[start]
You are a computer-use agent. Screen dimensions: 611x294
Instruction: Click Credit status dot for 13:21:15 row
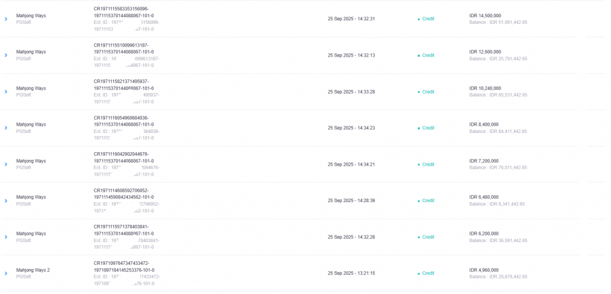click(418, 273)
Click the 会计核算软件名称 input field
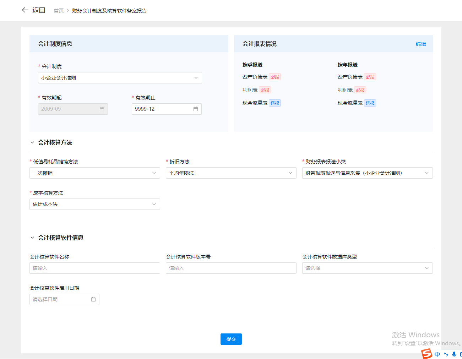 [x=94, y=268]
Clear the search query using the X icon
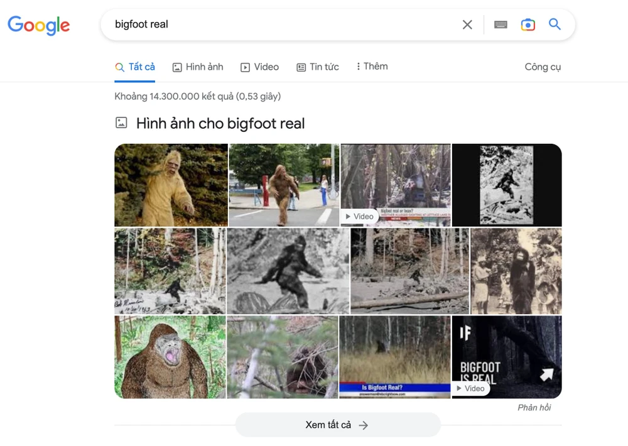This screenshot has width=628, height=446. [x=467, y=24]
[end]
[start]
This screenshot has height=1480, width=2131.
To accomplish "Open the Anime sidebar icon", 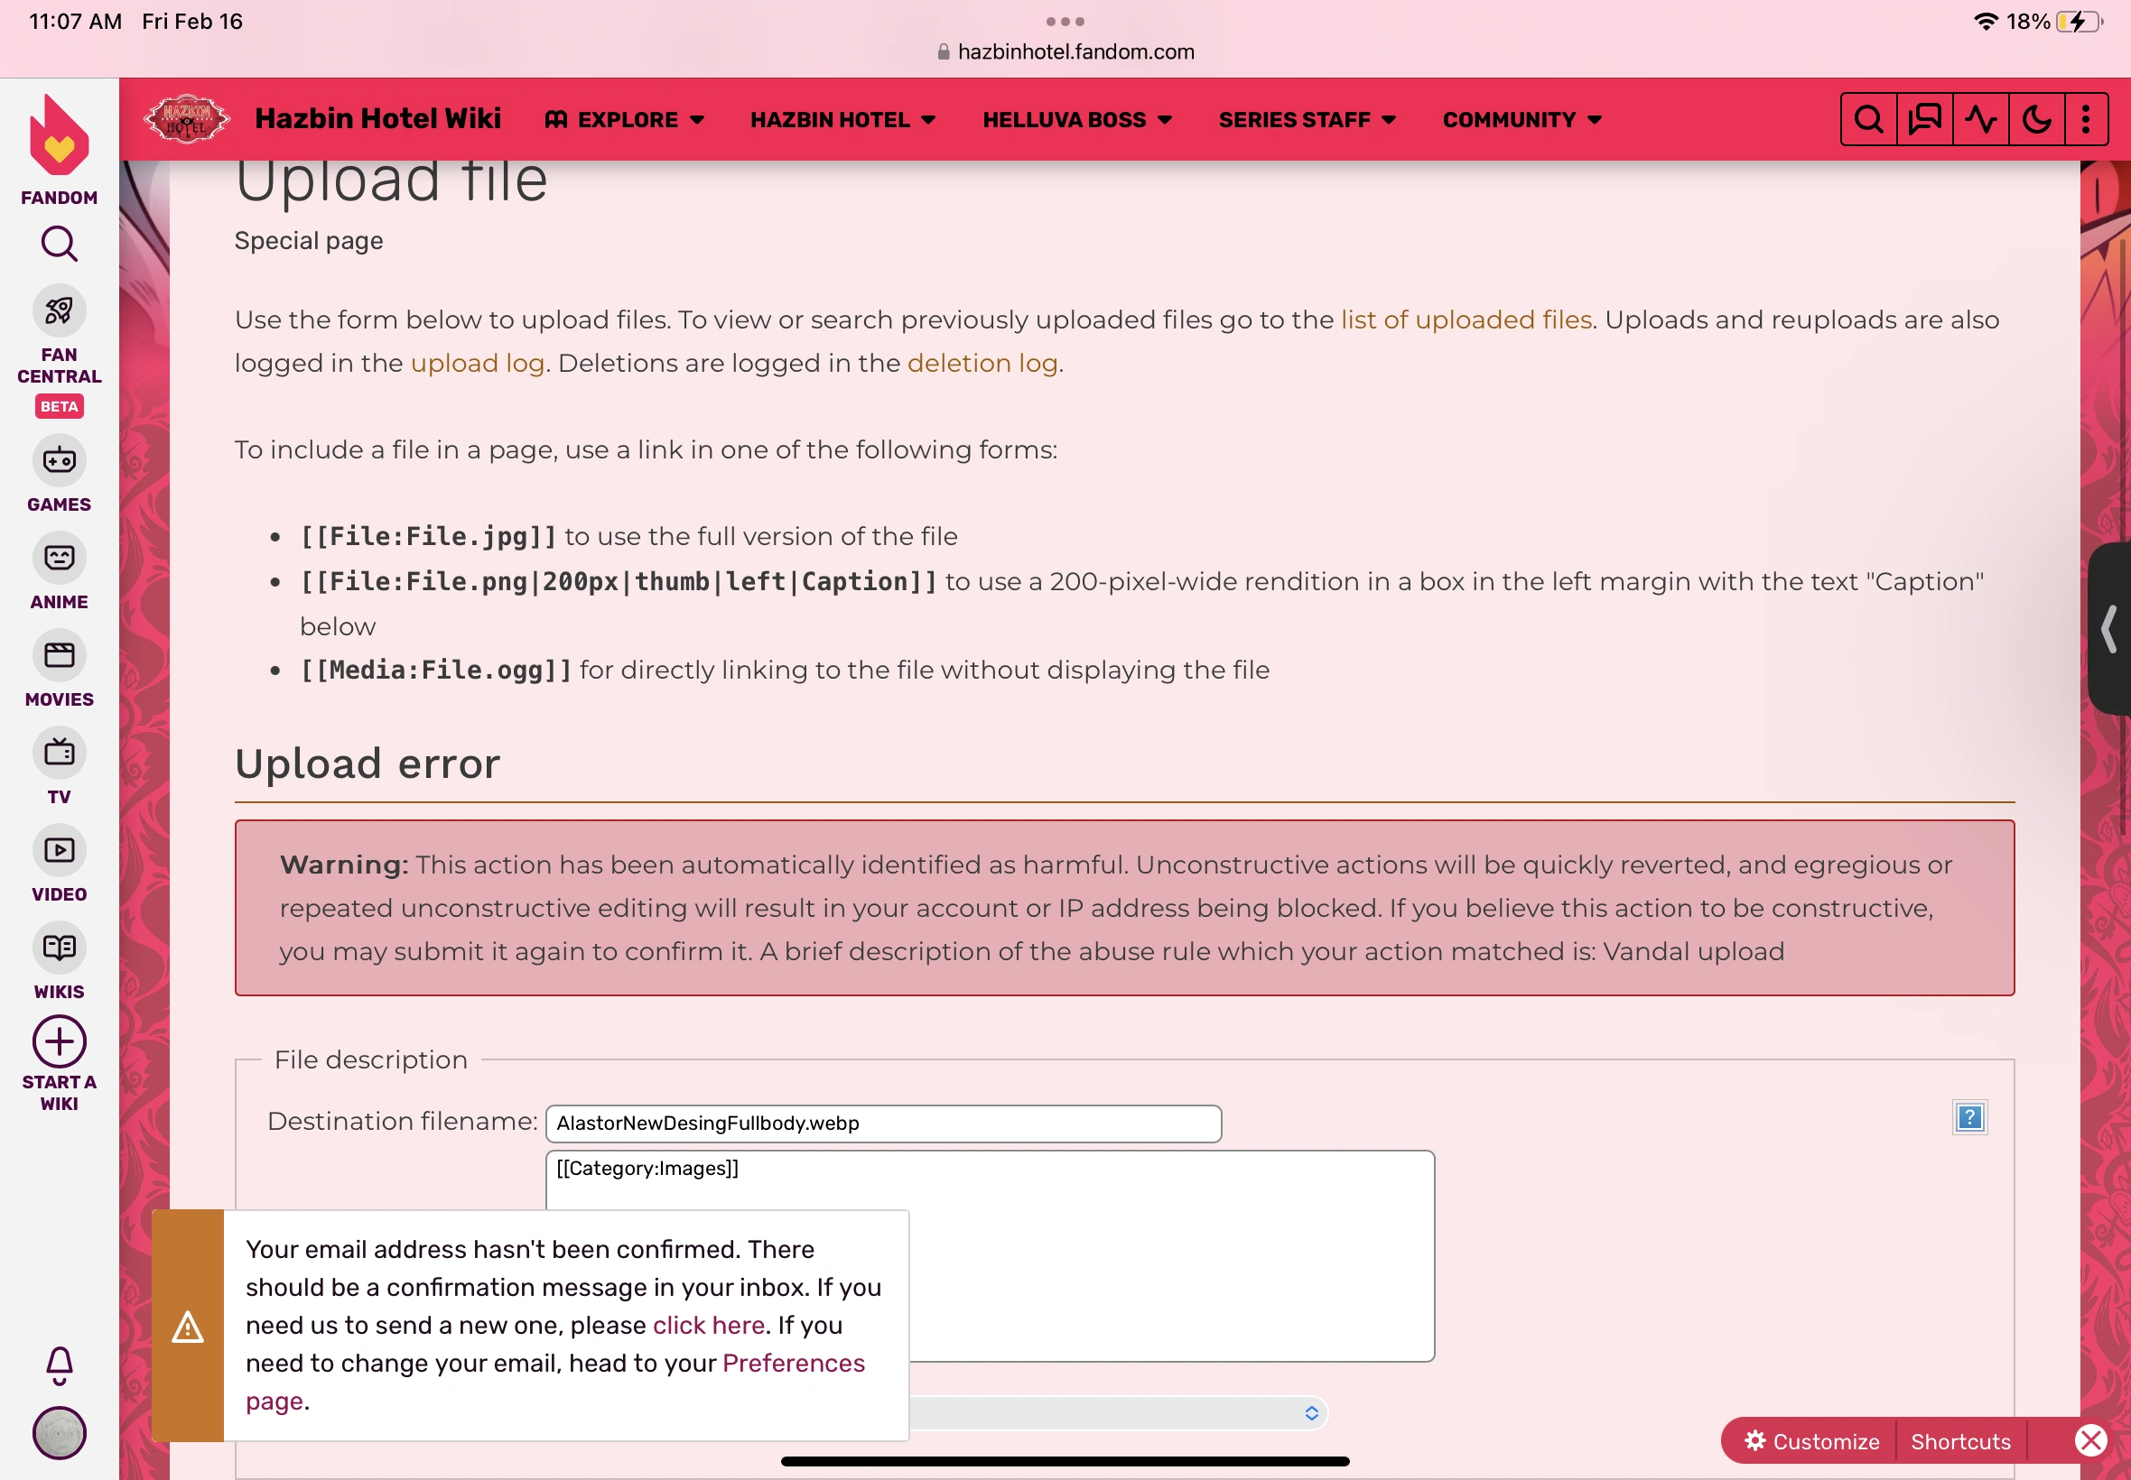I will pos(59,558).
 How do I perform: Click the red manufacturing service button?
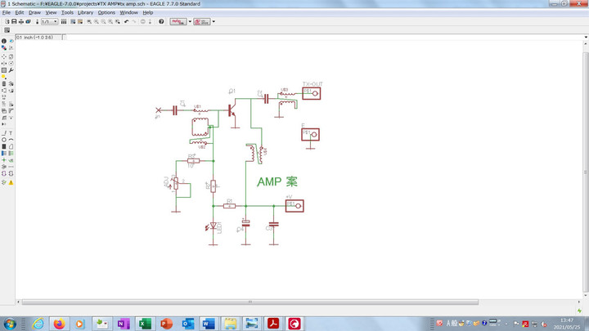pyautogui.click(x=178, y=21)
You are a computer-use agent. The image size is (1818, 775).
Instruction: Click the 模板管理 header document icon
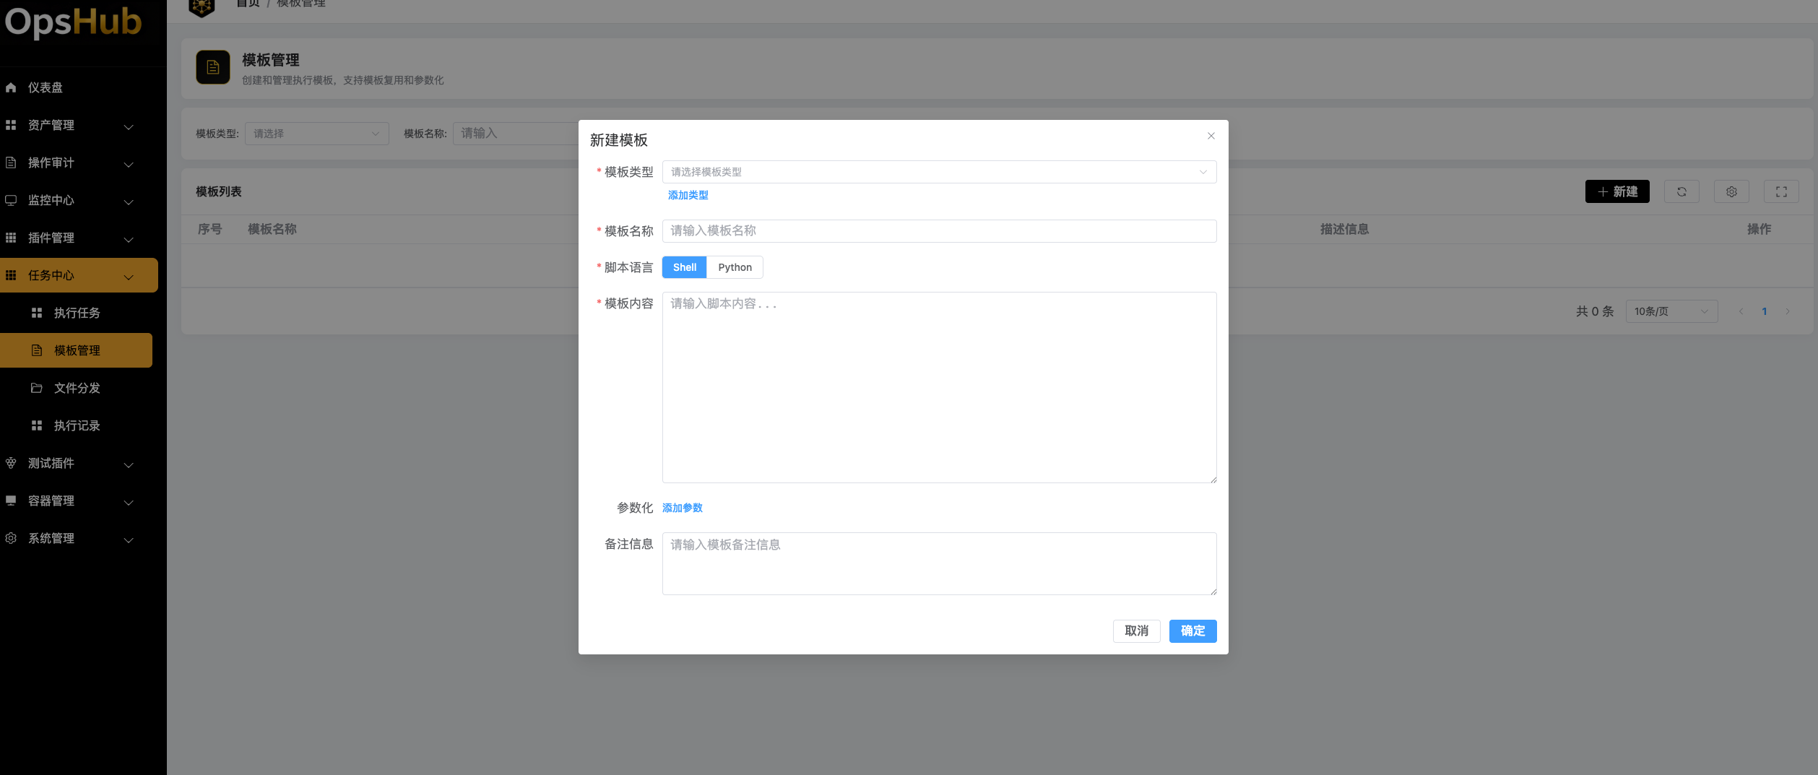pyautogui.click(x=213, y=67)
[end]
### Stated exercise
Can you retype the listing, starting at the line containing "You are a computer-use agent. Screen" and ending at the line containing "This screenshot has width=628, height=446.", with the pictures left out?

### Correct response
You are a computer-use agent. Screen dimensions: 611x294
Instruction: Click Credit status dot for 13:21:15 row
click(418, 273)
Click the 会计核算软件名称 input field
 [x=94, y=268]
Clear the search query using the X icon
This screenshot has width=628, height=446. [x=467, y=24]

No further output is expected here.